The Honorable Dave Bing, Mayor
City of Detroit
Executive Office
Coleman A. Young Municipal Center
2 Woodward Ave., Ste. 1126
Detroit, MI 48226
Dear Mayor Bing:
First of all, I would like to say that you have been a most welcome change for the City of Detroit and southeastern Michigan. Your election to the position of mayor reflects a clean break with the politics of corruption and destruction that has plagued Detroit for the nearly 40 years that I have lived in this area. I worked for quite a few years at Ford Motor Company's offices in the Renaissance Center and personally witnessed the physical and political decline of the city. You have shown yourself to be in the mold of Dennis Archer, an ethical and honest leader, but hopefully will be far more successful than he was in turning Detroit around.
To say that Detroit faces enormous problems is a gross understatement. Detroit is, essentially, an anachronism of the first half of the 20th century. The rapid expansion of the automotive and supporting industries created an influx of population and wealth and led Detroit to annex adjacent areas. By the 1960s, the city was showing signs of fracturing, but the politics and processes of the city did not adapt to the changes it faced. The riots of 1967 became the public acknowledgement that the city was desperately ill. The so-called "white flight" that followed... really an abandonment by all ethnic groups with the means to relocate... created a vacuum in Detroit's tax base and intellectual and skills foundation, and began the rapid descent of the city into a "dependency ghetto."
To put it bluntly, Detroit does not have the mix of residents capable of supporting the city. Without a decently educated and substantial numbers of professional and skilled residents the city must constantly address the needs of those who are unable or unwilling to contribute to the renovation and recovery of Detroit. The old model must be broken and discarded.
You have stated that physical downsizing is not an option. Actually, it is the one reasonable and logical step for a city that has lost over one-half of its population. While Detroit does have pockets of relative prosperity on its western and northern periphery, they large areas of relative desolation between those areas and the central city make them more likely candidates for new townships or annexation by other existing cities. Realistically, Detroit cannot maintain a geography of 138 square miles with less than a million residents. Ideally, Detroit should cover no more than 60-70 square miles from its focus at Woodward and Jefferson.
You have floated the concept of "urban farming" as a potential way to reclaim Detroit's wastelands. It does not solve the geographic problem, nor does it provide significant tax or employment opportunities. It simply exchanges one geographic barrier with another. Additionally, once the land has been rezoned agricultural, the future land use and tax structure would have to be substantially different from the rest of the city. How would city services work in a rural setting? It would be more efficient and effective to unincorporate these areas and turn them over to the state for temporary administration. This could include a process whereby viable areas "spin off" into new legal entities and the rest reverts to state or county land.

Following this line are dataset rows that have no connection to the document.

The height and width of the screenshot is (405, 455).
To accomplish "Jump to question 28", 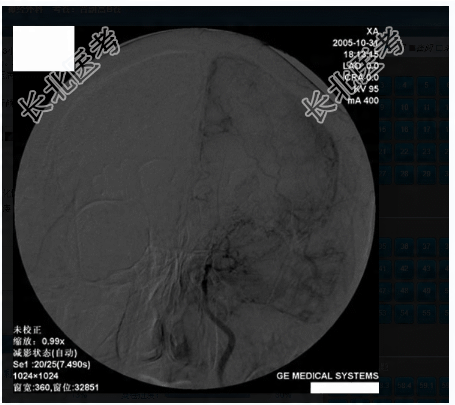I will point(404,174).

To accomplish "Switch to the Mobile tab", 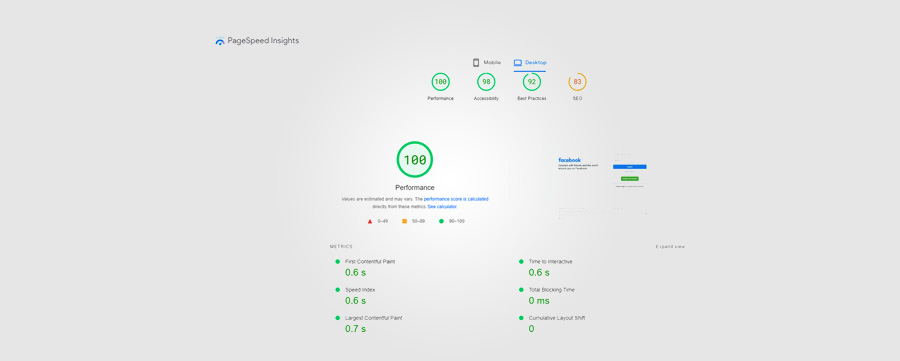I will (x=487, y=63).
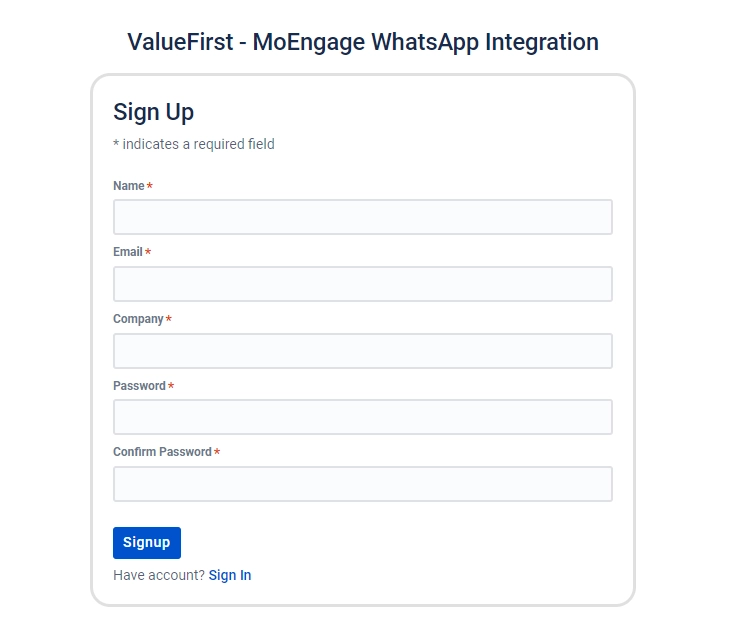Click the required field note text
730x634 pixels.
tap(194, 144)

The City of Detroit would then be free to focus on a true regeneration having maintained the business, entertainment, arts, and educational districts at its core... downtown, the stadiums and theaters, the museums, and Wayne State University... which are the truly viable portions of the central city. The outlying areas would include many square miles of essentially uninhabitable desolation, but far less than the extant city. The city would be able to focus on removing the blight, creating new enterprise zones with cooperation from the state, and concentrating its police, fire, and educational resources toward the reclamation of its past glory days.
You might argue that such a course is too dramatic. What city could abdicate its governance of more than half of its area and survive? I suggest that the concept of a political entity such as Detroit is in no way written in stone. For Detroit to survive, it must recognize that a changing reality requires a changed model for survival. Perhaps Detroit could look to one of its neighbors for inspiration. No, not Dearborn or Grosse Pointe. How about Ford Motor Company? Alan Mulally and the Ford family recognized that the old, large, cumbersome way was not a formula for survival. Ford Motor Company has done what I suggest the City of Detroit must do for survival: downsize and reinvent itself.
It is tempting to grasp at whimsical notions of becoming the Urban Farmer City or some such. But the reality is that it has taken half a century to destroy the city and the old structure upon which it was built has long since disappeared. It is time for a fresh start and a clean break with the past, including its geography.
Mayor Bing, I have written about Detroit... among a number of subjects... for the past five years since retiring from Ford Motor Company. Most of what I have written has been critical with good reason. I see you as perhaps the last, best chance for the city to turn itself toward a new direction. But the time is limited. A population of 750,000 residents is not that far in the offing. At that point, the city is dead in its present configuration. If you are interested in my commentary, you can access it at: http://hallofrecord.blogspot.com/search/label/Detroit
I will admit to being a curmudgeon, but not an unreasonable one. Therefore, I wish you the best in this very large and unforgiving task you have before you.